4. User feedback is usually plain wrong

Smart people advise to do hallway usability testing. This also apply to whatever user interface you put on your machine learning product, but when it comes to improve the core of your technology, user feedback is virtually useless when not simply harmful if actually implemented.

The main issue is that, in machine learning, most good / correct / expected behaviors are unfortunately counter intuitive. For example, at Lokad, a frequent customer’s complain is that we deliver flat forecasts which are perceived as incorrect. Yet, those flat forecasts are just in the best interest of those customers, because they happen to be more accurate.

Although being knowledgeable about spam filtering, I am pretty sure that 99% of the suggestions that I come up with and send to the akismet folks would be just junk to them, simply because the challenge in spam filtering is not how do I filter spam, but how do I filter spam, without filtering legit emails. And yes, the folks at Pfizer have the right to discuss by email of Sildenafil citrate compounds without having all their emails filtered.

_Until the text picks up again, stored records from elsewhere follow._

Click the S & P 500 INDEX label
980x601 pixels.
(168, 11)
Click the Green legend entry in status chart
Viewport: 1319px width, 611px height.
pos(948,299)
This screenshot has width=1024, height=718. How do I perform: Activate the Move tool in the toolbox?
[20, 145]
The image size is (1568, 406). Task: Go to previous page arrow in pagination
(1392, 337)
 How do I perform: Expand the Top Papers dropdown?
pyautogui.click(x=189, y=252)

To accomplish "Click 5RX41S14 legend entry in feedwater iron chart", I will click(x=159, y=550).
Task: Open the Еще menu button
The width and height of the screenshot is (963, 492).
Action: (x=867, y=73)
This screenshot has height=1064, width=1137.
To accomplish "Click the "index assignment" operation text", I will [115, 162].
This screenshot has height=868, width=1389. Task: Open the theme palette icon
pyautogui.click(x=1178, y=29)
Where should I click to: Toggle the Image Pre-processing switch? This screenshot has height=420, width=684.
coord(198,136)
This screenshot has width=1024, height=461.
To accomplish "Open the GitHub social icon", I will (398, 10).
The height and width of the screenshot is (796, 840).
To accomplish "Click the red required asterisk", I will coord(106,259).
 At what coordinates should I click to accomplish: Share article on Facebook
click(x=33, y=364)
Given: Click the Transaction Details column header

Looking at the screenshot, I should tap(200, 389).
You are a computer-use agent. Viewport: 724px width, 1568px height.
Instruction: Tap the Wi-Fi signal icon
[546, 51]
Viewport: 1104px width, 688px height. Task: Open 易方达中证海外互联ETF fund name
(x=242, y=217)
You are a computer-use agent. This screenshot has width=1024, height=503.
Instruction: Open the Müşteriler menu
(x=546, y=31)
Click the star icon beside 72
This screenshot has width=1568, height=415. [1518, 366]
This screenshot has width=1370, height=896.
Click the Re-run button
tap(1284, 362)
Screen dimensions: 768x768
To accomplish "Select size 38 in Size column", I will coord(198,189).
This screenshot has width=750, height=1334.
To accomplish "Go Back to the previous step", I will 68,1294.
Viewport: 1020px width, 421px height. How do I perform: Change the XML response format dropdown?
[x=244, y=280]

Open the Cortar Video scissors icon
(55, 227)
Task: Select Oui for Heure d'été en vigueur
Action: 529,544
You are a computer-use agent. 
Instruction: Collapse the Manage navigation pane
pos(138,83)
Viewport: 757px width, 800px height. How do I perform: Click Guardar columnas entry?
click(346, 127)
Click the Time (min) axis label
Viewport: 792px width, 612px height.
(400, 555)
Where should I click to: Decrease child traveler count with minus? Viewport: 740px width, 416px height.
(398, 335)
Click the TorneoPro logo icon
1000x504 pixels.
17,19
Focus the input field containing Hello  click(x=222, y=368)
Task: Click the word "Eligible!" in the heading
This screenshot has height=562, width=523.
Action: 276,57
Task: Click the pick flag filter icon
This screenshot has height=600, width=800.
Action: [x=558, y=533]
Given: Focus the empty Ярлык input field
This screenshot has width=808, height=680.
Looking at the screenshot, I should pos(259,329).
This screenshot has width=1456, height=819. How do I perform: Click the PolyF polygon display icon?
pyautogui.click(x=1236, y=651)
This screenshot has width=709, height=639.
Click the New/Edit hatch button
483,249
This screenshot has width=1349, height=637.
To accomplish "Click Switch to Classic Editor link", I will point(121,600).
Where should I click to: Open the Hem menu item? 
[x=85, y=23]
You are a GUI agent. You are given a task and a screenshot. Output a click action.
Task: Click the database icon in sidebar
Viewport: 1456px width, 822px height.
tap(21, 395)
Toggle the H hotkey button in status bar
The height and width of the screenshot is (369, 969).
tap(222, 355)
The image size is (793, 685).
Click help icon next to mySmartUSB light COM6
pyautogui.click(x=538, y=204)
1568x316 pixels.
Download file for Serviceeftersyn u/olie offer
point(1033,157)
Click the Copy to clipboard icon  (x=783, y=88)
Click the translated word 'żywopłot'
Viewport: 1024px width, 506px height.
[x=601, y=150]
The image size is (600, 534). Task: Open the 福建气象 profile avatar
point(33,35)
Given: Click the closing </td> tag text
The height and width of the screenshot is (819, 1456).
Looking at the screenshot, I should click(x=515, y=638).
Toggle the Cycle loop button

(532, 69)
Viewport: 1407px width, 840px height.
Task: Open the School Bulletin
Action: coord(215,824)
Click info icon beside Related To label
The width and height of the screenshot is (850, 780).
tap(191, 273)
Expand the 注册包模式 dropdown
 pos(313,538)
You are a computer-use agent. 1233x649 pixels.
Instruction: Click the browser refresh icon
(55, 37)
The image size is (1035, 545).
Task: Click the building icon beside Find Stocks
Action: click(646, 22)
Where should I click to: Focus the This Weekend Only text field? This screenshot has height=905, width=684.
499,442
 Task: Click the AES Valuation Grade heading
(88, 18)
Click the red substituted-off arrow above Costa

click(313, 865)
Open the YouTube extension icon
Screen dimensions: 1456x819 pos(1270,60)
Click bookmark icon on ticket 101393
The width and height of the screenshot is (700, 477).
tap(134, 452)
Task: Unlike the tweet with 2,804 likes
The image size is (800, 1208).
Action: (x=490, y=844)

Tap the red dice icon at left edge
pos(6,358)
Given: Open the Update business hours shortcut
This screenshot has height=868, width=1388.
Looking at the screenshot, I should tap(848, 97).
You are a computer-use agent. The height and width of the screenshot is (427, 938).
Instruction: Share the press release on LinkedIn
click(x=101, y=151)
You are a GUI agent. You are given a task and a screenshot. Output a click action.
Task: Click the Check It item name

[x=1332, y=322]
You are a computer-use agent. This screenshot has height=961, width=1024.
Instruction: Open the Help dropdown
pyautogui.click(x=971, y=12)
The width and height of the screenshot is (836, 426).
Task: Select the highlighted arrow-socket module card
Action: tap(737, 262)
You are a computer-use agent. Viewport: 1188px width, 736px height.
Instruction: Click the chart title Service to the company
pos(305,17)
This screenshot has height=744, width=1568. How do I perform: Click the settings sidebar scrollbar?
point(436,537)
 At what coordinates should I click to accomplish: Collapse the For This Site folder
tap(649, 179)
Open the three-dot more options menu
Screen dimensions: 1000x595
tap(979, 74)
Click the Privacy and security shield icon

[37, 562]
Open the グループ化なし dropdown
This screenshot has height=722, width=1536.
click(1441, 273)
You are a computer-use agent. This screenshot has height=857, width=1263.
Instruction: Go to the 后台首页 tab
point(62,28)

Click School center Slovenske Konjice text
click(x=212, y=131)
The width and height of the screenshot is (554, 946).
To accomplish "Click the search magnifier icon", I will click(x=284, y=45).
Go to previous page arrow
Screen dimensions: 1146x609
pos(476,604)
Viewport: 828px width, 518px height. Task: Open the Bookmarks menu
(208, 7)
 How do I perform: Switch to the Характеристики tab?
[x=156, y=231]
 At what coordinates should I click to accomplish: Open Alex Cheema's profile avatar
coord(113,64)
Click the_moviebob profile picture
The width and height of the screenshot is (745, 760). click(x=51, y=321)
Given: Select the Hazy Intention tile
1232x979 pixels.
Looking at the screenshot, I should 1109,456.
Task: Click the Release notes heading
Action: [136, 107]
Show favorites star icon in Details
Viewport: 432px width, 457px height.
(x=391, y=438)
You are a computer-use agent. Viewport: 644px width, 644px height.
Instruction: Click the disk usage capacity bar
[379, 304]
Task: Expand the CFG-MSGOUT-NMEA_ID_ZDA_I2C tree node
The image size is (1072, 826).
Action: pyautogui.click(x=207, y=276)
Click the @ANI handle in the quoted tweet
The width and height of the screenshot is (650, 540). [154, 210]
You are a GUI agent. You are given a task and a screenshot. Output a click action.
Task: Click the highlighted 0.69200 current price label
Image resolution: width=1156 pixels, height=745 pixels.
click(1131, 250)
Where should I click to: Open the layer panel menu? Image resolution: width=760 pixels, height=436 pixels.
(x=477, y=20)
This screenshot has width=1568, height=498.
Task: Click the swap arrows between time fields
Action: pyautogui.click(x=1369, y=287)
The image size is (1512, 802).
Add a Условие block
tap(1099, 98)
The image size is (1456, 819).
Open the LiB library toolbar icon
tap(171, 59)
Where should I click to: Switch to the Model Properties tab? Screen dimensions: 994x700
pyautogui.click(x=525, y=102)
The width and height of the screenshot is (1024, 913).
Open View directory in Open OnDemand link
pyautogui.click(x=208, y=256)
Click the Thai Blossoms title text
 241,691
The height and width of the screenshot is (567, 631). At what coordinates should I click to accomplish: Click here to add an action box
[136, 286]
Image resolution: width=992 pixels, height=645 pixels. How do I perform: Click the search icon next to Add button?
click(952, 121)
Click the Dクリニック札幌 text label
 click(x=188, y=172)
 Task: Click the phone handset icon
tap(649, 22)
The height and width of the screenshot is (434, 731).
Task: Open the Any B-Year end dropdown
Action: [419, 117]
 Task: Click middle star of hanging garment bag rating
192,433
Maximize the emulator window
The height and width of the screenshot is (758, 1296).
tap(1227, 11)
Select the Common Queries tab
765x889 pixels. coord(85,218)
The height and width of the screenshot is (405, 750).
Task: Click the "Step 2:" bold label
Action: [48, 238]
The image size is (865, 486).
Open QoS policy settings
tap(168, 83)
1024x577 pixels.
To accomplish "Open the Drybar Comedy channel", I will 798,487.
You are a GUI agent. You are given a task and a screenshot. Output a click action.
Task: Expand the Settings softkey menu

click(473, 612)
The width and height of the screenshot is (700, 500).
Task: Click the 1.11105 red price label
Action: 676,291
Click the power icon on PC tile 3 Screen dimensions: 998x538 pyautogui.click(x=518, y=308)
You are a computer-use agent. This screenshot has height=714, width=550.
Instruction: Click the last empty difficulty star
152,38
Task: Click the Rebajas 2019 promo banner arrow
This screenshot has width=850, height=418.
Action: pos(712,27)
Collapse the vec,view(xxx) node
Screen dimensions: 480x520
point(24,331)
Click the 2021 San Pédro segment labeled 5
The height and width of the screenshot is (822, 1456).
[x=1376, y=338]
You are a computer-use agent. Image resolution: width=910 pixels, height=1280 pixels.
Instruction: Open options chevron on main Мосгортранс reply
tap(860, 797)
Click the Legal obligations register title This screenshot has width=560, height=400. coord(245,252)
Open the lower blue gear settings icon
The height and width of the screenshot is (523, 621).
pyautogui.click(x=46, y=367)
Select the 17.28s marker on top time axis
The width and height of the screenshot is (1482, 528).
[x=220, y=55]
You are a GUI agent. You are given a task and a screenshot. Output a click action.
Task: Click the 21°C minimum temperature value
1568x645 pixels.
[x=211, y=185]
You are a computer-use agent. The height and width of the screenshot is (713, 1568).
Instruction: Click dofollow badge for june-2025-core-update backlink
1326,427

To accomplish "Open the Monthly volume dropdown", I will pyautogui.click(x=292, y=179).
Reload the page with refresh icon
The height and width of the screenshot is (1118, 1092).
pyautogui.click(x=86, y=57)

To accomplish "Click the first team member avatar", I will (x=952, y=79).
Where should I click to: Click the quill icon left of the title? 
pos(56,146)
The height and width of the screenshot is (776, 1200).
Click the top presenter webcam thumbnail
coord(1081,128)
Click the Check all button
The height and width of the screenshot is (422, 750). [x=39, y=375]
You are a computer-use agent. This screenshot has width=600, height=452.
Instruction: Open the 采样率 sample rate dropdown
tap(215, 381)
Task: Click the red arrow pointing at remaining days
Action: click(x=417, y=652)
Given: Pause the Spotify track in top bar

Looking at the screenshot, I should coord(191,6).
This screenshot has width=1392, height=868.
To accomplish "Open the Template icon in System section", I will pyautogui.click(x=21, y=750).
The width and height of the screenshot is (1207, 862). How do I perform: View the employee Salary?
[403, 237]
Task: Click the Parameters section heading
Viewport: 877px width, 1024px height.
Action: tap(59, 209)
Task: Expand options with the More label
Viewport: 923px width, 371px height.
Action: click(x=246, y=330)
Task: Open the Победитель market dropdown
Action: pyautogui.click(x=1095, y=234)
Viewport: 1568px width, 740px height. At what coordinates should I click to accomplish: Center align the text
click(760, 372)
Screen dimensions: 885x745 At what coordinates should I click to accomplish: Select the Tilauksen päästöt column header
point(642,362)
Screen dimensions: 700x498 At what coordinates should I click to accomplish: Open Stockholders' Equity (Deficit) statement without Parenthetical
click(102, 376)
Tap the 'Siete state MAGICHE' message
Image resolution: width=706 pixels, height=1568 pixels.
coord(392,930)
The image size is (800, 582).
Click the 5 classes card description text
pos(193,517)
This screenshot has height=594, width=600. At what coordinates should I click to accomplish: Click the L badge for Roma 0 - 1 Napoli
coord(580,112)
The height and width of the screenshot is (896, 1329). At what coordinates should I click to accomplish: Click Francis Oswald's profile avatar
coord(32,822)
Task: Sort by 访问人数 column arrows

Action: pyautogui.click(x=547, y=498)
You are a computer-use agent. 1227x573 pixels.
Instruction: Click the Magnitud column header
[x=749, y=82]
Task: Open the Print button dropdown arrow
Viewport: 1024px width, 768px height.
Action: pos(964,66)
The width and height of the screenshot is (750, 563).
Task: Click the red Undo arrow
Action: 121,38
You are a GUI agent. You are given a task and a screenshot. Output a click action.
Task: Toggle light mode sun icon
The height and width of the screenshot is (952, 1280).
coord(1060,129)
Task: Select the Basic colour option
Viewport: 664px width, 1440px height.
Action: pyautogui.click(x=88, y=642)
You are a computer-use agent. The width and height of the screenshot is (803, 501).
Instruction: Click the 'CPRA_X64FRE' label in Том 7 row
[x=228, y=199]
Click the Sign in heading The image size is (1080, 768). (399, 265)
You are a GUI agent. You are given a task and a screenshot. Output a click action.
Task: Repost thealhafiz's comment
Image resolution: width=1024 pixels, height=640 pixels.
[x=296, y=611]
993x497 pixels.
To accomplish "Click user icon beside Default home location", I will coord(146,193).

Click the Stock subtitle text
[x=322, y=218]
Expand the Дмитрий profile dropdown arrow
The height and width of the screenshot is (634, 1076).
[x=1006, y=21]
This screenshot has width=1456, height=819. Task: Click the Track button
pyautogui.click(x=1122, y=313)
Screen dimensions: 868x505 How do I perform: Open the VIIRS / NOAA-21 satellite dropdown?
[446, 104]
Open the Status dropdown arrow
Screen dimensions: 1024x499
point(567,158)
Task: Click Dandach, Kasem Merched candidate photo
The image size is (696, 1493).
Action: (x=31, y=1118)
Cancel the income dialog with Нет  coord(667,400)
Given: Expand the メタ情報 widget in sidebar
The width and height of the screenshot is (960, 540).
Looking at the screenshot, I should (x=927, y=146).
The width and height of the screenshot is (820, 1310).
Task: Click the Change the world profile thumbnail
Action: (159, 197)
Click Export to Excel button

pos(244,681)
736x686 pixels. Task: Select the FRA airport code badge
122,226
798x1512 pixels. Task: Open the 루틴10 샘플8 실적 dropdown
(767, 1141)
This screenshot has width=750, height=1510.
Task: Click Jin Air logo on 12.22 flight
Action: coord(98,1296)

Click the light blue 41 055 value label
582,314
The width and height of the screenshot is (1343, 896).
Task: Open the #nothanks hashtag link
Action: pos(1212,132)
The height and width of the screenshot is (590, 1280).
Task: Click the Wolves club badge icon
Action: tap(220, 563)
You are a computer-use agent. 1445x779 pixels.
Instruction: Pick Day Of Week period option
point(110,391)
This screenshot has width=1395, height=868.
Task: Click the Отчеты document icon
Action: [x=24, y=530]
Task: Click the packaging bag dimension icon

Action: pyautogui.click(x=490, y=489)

5. But user data holds the truth

Mock data and scenarios mostly make no sense in machine learning. Real data happens to be surprising in many unexpected ways. Working in this field for 10 years now, and each new dataset that I have ever investigated has been surprising in many ways. It’s completely useless to work on your own made-up data. Without real customer data at hand, you can’t do anything in machine learning.

This particular aspect frequently leads to chicken-egg problem in machine learning: if you want to start optimizing contextual ads display, you need loads of advertisers and publishers. Yet, without loads of advertisers and publishers, you can’t refine your technology and consequently, you can’t convince loads of advertisers and publishers to join.

6. Tuning vs. Mathematics, Evolution vs. Revolution

Smart people advise that rewriting from scratch is the type of strategic mistake that frequently kills software companies. Yet, in machine learning, rewriting from scratch is frequently the only way to save your company.

Somewhere at the end of nineties, Altavista, the leading search engine, did not took the time to rewrite their ranking technology based on the crazy mathematical ideas based on large scale diagonalization. As a result, they got overwhelmed by a small company (Google) lead by a bunch inexperienced people.

Tuning and incremental improvement is the heart of classical software engineering, and it’s also hold true for machine learning - most of the time. Gaining the next percent of accuracy is frequently achieved by finely tuning and refining an existing algorithm, designing tons of ad-hoc reporting mechanisms in the process to get deeper insights in the algorithm behavior.

Yet, each new percent of accuracy that way costs you tenfold as much of efforts than the previous one; and after a couple of months or years your technology is just stuck in a dead-end.

That’s where hard core mathematics come into play. Mathematics is critical to jump on the next stage of performance, the kind of jump were you make a 10% improvement which seemed not even possible with the previous approach. Then, trying new theories is like playing roulette: most of the time, you lose, and the new theory is not bringing any additional improvements.

In the end, making progress in machine learning means very frequently trying approaches that are doomed to fail with a high probability. But once in a while something actually happens to work and the technology leaps forward.